### [Excerpted records]
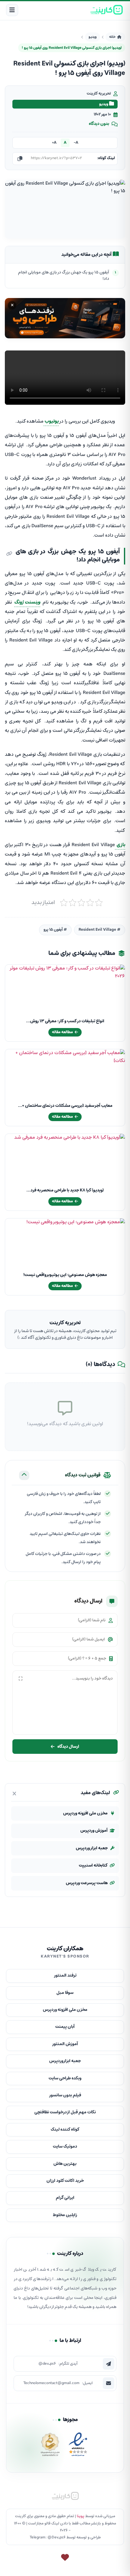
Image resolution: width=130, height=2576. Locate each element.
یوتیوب (51, 421)
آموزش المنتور (65, 2044)
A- (76, 142)
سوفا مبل (65, 1993)
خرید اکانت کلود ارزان (65, 2181)
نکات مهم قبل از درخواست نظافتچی (65, 2112)
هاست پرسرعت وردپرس (87, 1883)
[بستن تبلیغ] (12, 305)
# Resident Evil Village (100, 929)
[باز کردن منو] (12, 10)
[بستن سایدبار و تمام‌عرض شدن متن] (14, 1793)
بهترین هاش (65, 2164)
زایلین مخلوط (65, 2215)
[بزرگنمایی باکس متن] (20, 1678)
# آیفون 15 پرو (55, 929)
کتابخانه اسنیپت (93, 1865)
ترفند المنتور (65, 1975)
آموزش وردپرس (94, 1830)
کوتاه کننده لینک (65, 2129)
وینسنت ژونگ (27, 602)
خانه (112, 37)
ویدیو (92, 37)
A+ (54, 142)
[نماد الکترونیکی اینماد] (78, 2446)
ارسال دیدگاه (68, 1746)
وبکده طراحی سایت (65, 2078)
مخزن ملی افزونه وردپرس (85, 1813)
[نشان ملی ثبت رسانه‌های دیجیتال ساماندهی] (50, 2446)
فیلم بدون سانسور (65, 2095)
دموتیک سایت (65, 2146)
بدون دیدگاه (99, 124)
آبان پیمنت (65, 2027)
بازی (120, 845)
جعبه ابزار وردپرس (92, 1848)
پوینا (80, 2516)
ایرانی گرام (65, 2198)
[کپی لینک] (20, 158)
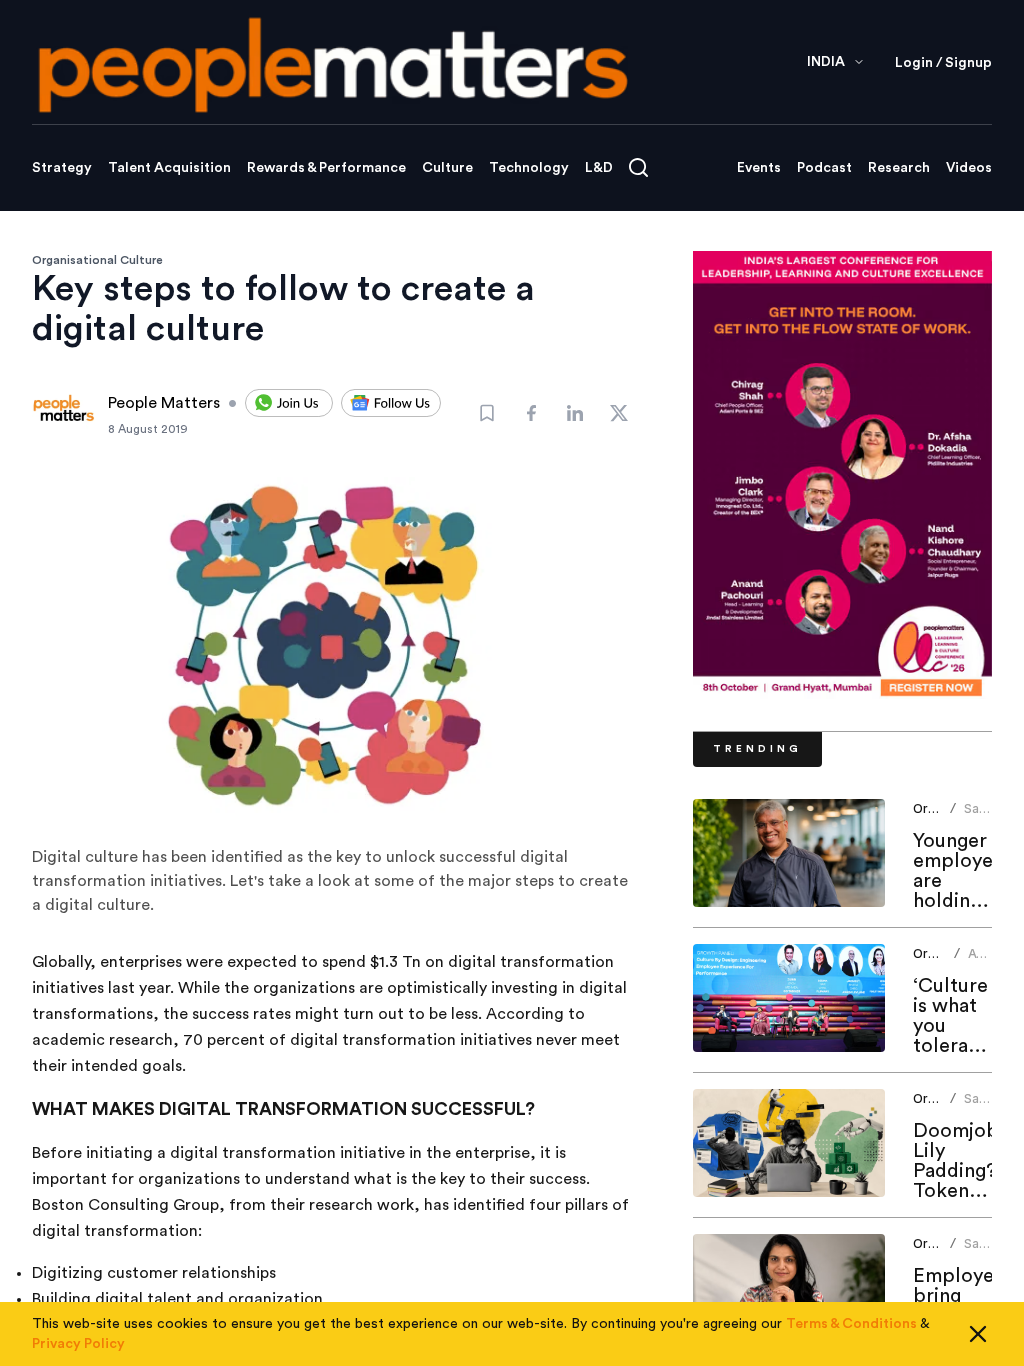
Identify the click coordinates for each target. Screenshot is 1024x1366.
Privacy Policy (78, 1344)
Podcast (824, 168)
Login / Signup (943, 63)
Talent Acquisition (169, 168)
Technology (529, 168)
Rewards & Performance (326, 168)
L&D (599, 168)
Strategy (62, 168)
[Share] (531, 413)
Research (899, 168)
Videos (969, 168)
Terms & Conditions (851, 1324)
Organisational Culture (97, 260)
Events (759, 168)
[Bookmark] (487, 413)
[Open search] (638, 167)
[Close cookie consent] (978, 1334)
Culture (447, 168)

### [Short task]
Copy every line of the records above word for word, and leave the pictures out of your answer.

### [Solution to the exercise]
Image resolution: width=130, height=2576. Locate each element.
یوتیوب (51, 421)
آموزش المنتور (65, 2044)
A- (76, 142)
سوفا مبل (65, 1993)
خرید اکانت کلود ارزان (65, 2181)
نکات مهم قبل از درخواست نظافتچی (65, 2112)
هاست پرسرعت وردپرس (87, 1883)
[بستن تبلیغ] (12, 305)
# Resident Evil Village (100, 929)
[باز کردن منو] (12, 10)
[بستن سایدبار و تمام‌عرض شدن متن] (14, 1793)
بهترین هاش (65, 2164)
زایلین مخلوط (65, 2215)
[بزرگنمایی باکس متن] (20, 1678)
# آیفون 15 پرو (55, 929)
کتابخانه اسنیپت (93, 1865)
ترفند المنتور (65, 1975)
آموزش وردپرس (94, 1830)
کوتاه کننده لینک (65, 2129)
وینسنت ژونگ (27, 602)
خانه (112, 37)
ویدیو (92, 37)
A+ (54, 142)
[نماد الکترونیکی اینماد] (78, 2446)
ارسال دیدگاه (68, 1746)
وبکده طراحی سایت (65, 2078)
مخزن ملی افزونه وردپرس (85, 1813)
[نشان ملی ثبت رسانه‌های دیجیتال ساماندهی] (50, 2446)
فیلم بدون سانسور (65, 2095)
دموتیک سایت (65, 2146)
بدون دیدگاه (99, 124)
آبان پیمنت (65, 2027)
بازی (120, 845)
جعبه ابزار وردپرس (92, 1848)
پوینا (80, 2516)
ایرانی گرام (65, 2198)
[کپی لینک] (20, 158)
Identify the click coordinates for each target. Screenshot is 1024x1366.
Privacy Policy (78, 1344)
Podcast (824, 168)
Login / Signup (943, 63)
Talent Acquisition (169, 168)
Technology (529, 168)
Rewards & Performance (326, 168)
L&D (599, 168)
Strategy (62, 168)
[Share] (531, 413)
Research (899, 168)
Videos (969, 168)
Terms & Conditions (851, 1324)
Organisational Culture (97, 260)
Events (759, 168)
[Bookmark] (487, 413)
[Open search] (638, 167)
[Close cookie consent] (978, 1334)
Culture (447, 168)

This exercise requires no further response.